Geothermal power station
- Min. source temp.: 182 °C (360 °F)

Power generation
- Nameplate capacity: 13.20 MW

= Gümüşköy Geothermal Power Plant =

Geothermal power plant in Turkey

The Gümüşköy Geothermal Power Plant (Gümüşköy Jeotermal Elektrik Santralı) is an air-cooled Organic Ranking Cycle (ORC) system geothermal power plant located at Gümüşköy village of Germencik district in Aydın Province, Turkey.
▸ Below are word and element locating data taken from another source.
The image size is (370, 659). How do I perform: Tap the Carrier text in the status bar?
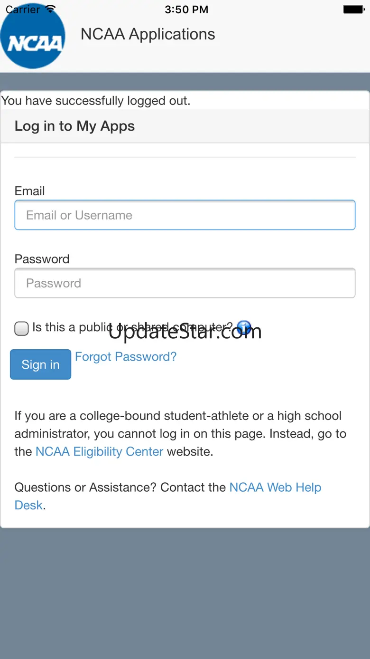point(23,10)
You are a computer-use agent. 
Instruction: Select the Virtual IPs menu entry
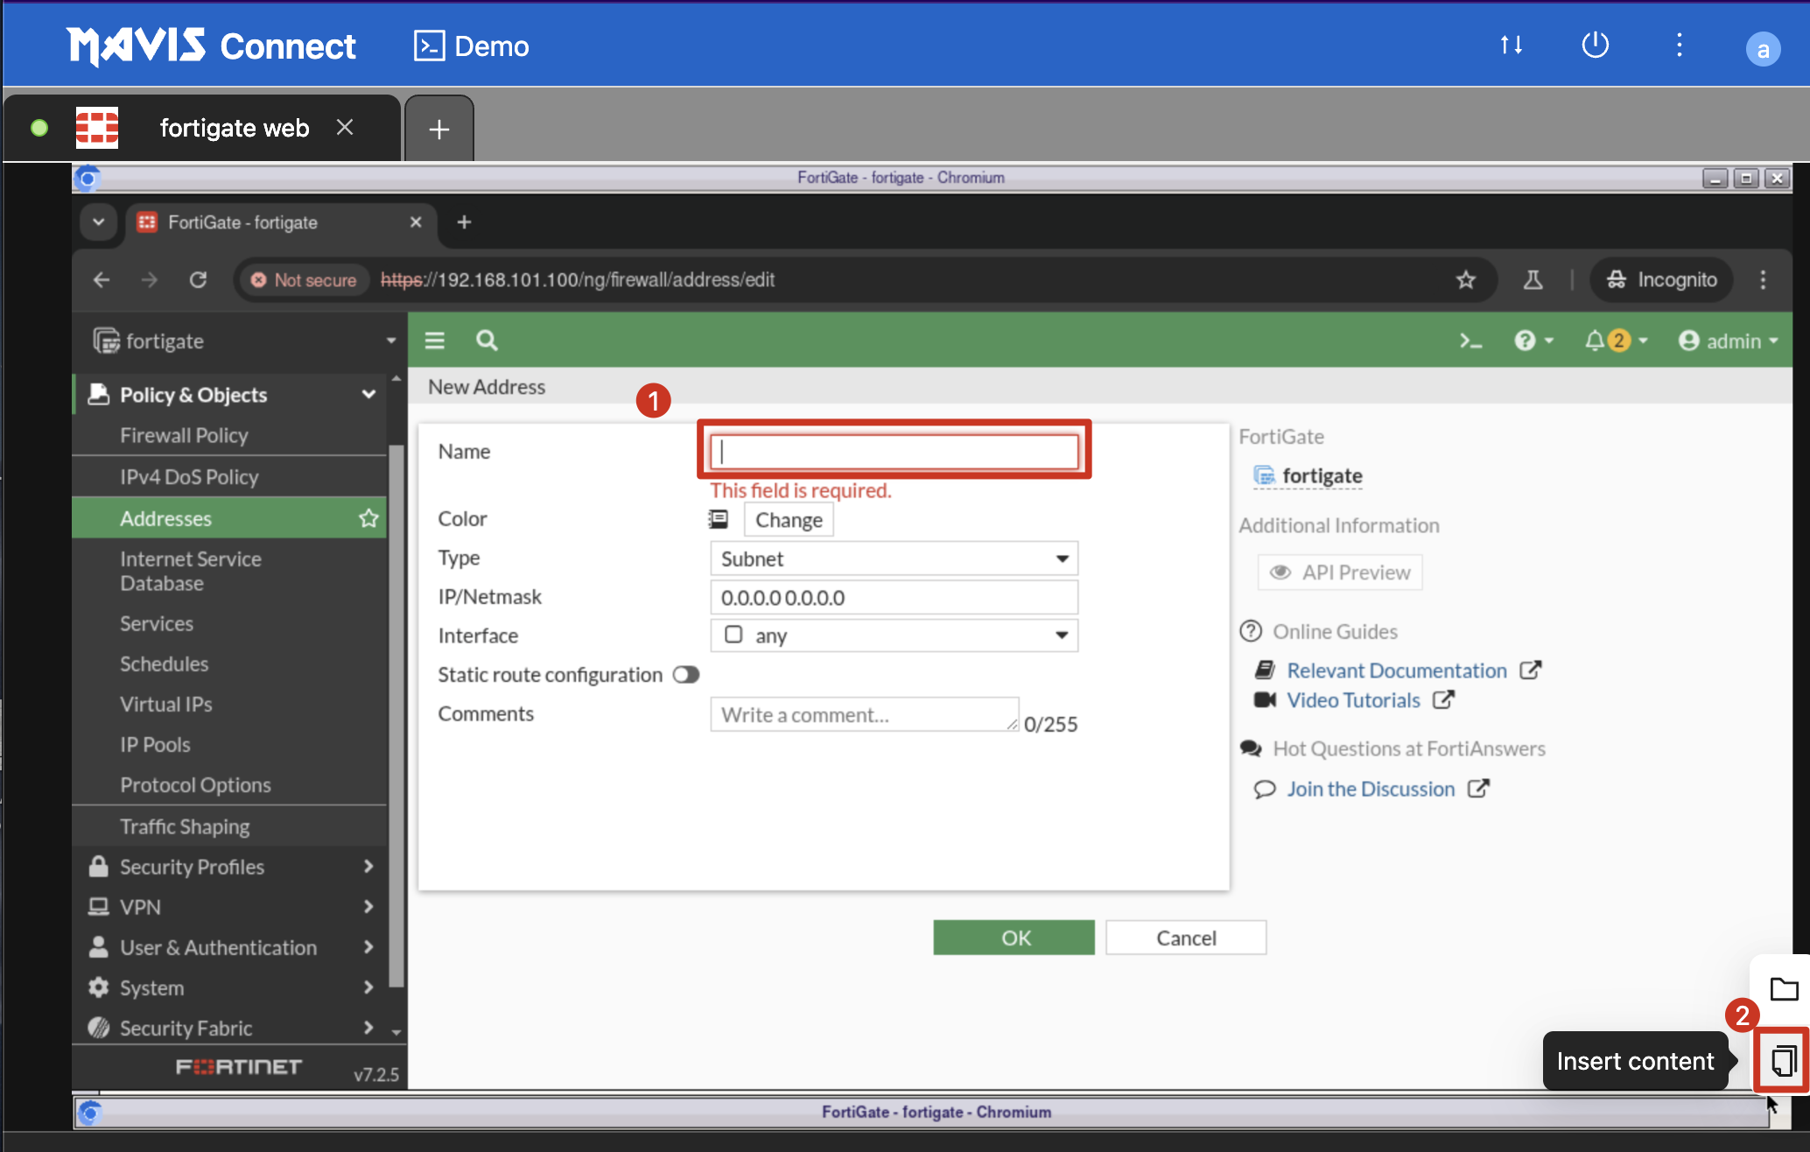(166, 704)
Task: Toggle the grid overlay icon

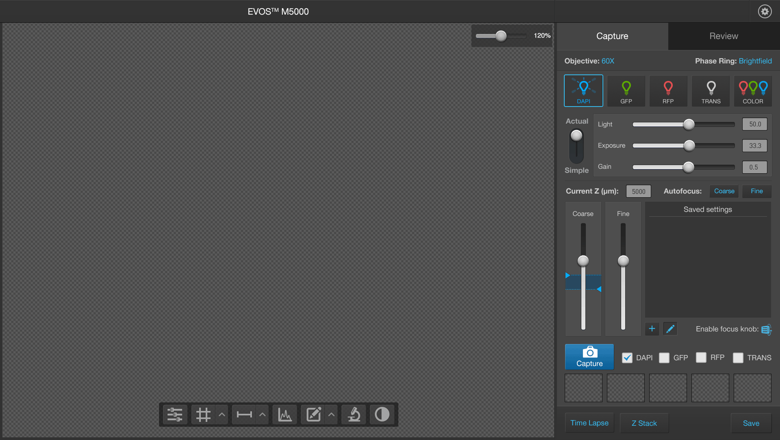Action: pyautogui.click(x=203, y=415)
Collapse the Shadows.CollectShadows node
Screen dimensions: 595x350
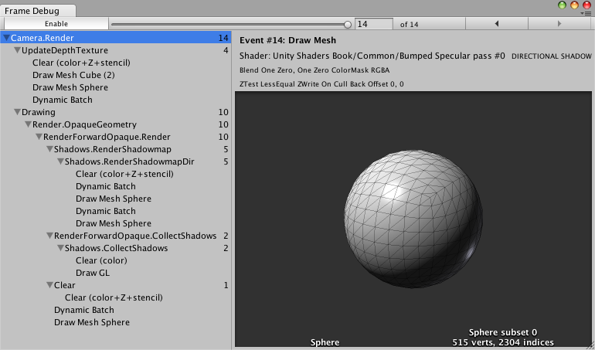coord(60,248)
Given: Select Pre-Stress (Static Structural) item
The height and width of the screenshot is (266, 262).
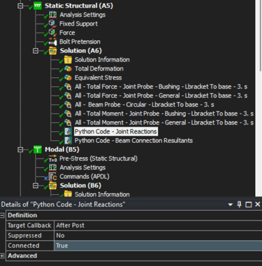Looking at the screenshot, I should 98,159.
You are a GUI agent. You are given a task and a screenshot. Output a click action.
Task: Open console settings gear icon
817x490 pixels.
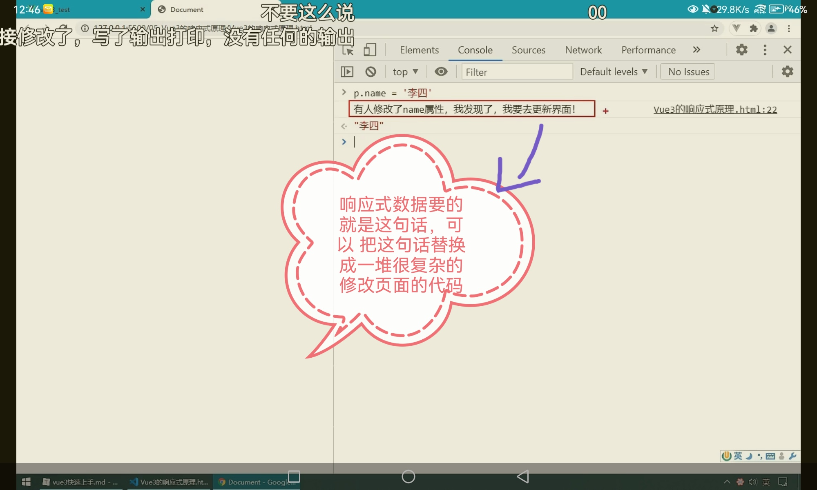coord(787,71)
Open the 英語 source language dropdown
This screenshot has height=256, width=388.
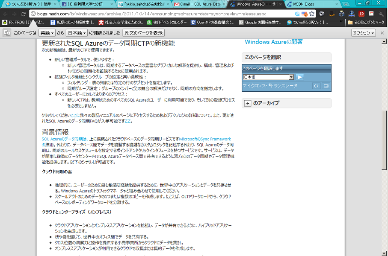[x=47, y=33]
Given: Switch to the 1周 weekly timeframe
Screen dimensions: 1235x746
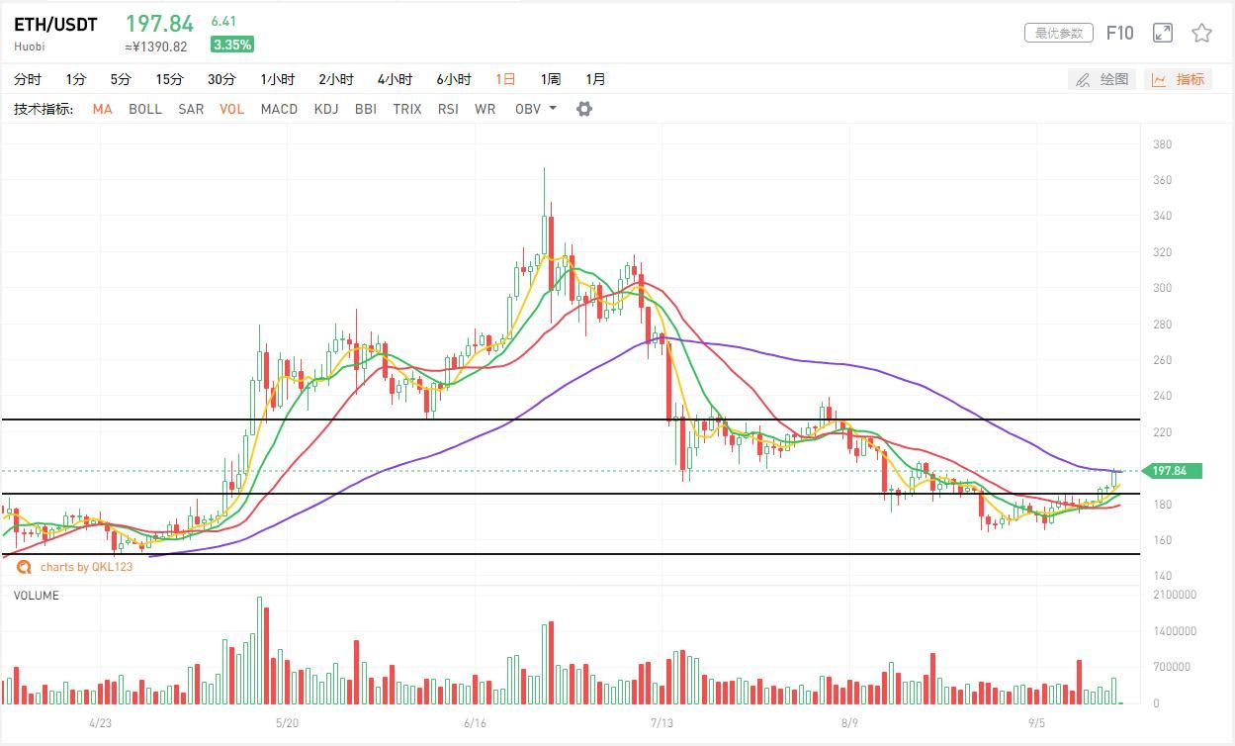Looking at the screenshot, I should tap(551, 79).
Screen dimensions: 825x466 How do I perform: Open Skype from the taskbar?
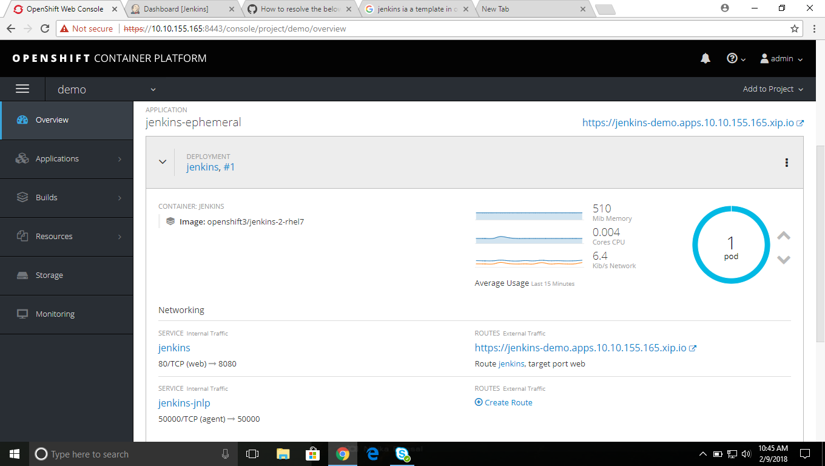(402, 454)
The power plant feeds from the 182 °C Gümüşköy Geothermal Reservoir, which was discovered with the GK-1 geothermal well in October 2008.

The power plant has a gross installed power capacity of 13.20 MW divided in two units and uses two Ormat, Israel manufactured units for energy generation. Annual production is 108.24 GWh gross. The systems also feeds a purification and production plant having a 12-ton daily production capacity.

== Gümüşköy Geothermal Reservoir ==
The Gümüşköy Geothermal Reservoir was discovered by BM Geothermal Group in 2008, as the first private sector high enthalpy geothermal discovery in Turkey. The reservoir is a lithologically capped hydrothermal system with three layers of reservoirs underlying one another.

The first reservoir is located between 100- and 400-meter depths, with an average temperature of 100 °C. The second (interim) reservoir is located between 800- and 1400-meter depths, with an average temperature of 150 °C. The final reservoir is located around 2,000-meter depths with an average temperature of 180 °C.

The Gümüşköy Geothermal Power Plant produces from and re-injects into the interim and the bottom reservoirs.

== Geothermal fluid production ==
Full capacity operation requires 740 tons per hour of geothermal brine from the reservoir. The geothermal fluid is supplied from a total of 4 production wells, GK-1, GK-3, GK-7 and GK-9. Re-injection of the fluid into the reservoir is realized through two re-injection wells, R-GK-4 and R-GK-6. A third, temporary re-injection well R-GK-1 is kept standby at the power plant site.

Two production wells yielding a total of 450 tons per hour geothermal fluid are already completed. The production well GK-1 blows steam since January 2011.